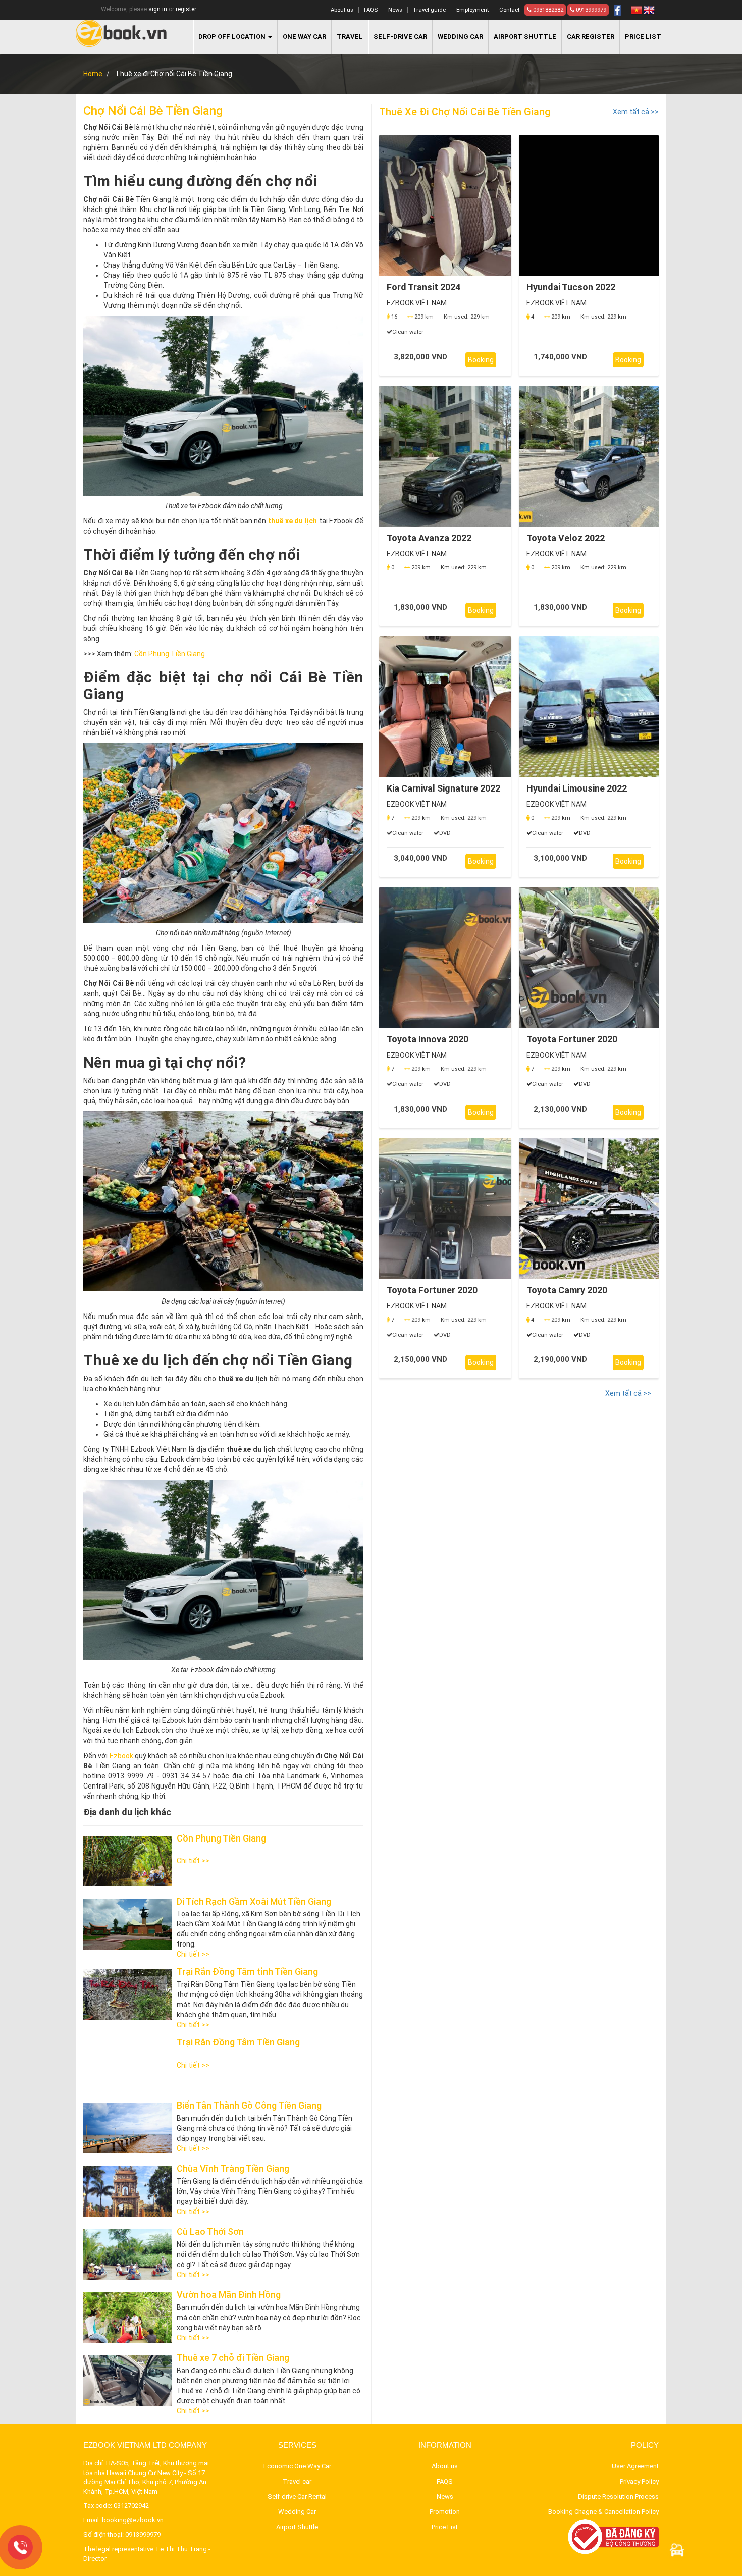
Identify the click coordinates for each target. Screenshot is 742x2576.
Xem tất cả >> (636, 112)
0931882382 (547, 10)
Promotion (445, 2511)
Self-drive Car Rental (297, 2496)
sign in (158, 9)
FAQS (371, 10)
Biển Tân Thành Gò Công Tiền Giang (249, 2105)
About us (342, 10)
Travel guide (429, 10)
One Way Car (304, 36)
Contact (509, 10)
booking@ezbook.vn (133, 2520)
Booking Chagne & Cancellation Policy (603, 2511)
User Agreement (635, 2466)
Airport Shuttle (297, 2527)
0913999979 (590, 10)
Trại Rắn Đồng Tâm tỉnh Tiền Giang (247, 1971)
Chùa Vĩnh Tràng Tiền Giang (233, 2168)
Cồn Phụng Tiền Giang (169, 654)
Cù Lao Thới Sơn (210, 2231)
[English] (649, 10)
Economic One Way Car (297, 2466)
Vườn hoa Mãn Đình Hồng (229, 2294)
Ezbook (121, 1756)
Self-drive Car (400, 36)
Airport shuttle (525, 36)
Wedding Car (460, 36)
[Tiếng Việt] (636, 10)
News (395, 10)
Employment (472, 10)
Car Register (590, 36)
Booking (481, 360)
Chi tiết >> (193, 1861)
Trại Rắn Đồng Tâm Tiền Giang (238, 2042)
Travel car (297, 2481)
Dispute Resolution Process (618, 2496)
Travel (350, 36)
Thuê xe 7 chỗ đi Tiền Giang (233, 2357)
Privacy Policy (639, 2481)
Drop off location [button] (232, 36)
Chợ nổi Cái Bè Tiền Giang (153, 110)
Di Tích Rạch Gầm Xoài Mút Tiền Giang (254, 1901)
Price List (643, 36)
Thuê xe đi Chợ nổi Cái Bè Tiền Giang (465, 112)
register (186, 9)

■ Assignment:
Without copying the pictures, transcribe the entries exactly.

■ Result of this task:
Identify the click coordinates for each target. Screenshot is 742x2576.
Xem tất cả >> (636, 112)
0931882382 (547, 10)
Promotion (445, 2511)
Self-drive Car Rental (297, 2496)
sign in (158, 9)
FAQS (371, 10)
Biển Tân Thành Gò Công Tiền Giang (249, 2105)
About us (342, 10)
Travel guide (429, 10)
One Way Car (304, 36)
Contact (509, 10)
booking@ezbook.vn (133, 2520)
Booking Chagne & Cancellation Policy (603, 2511)
User Agreement (635, 2466)
Airport Shuttle (297, 2527)
0913999979 (590, 10)
Trại Rắn Đồng Tâm tỉnh Tiền Giang (247, 1971)
Chùa Vĩnh Tràng Tiền Giang (233, 2168)
Cồn Phụng Tiền Giang (169, 654)
Cù Lao Thới Sơn (210, 2231)
[English] (649, 10)
Economic One Way Car (297, 2466)
Vườn hoa Mãn Đình Hồng (229, 2294)
Ezbook (121, 1756)
Self-drive Car (400, 36)
Airport shuttle (525, 36)
Wedding Car (460, 36)
[Tiếng Việt] (636, 10)
News (395, 10)
Employment (472, 10)
Car Register (590, 36)
Booking (481, 360)
Chi tiết >> (193, 1861)
Trại Rắn Đồng Tâm Tiền Giang (238, 2042)
Travel car (297, 2481)
Dispute Resolution Process (618, 2496)
Travel (350, 36)
Thuê xe 7 chỗ đi Tiền Giang (233, 2357)
Privacy Policy (639, 2481)
Drop off location [button] (232, 36)
Chợ nổi Cái Bè Tiền Giang (153, 110)
Di Tích Rạch Gầm Xoài Mút Tiền Giang (254, 1901)
Price List (643, 36)
Thuê xe đi Chợ nổi Cái Bè Tiền Giang (465, 112)
register (186, 9)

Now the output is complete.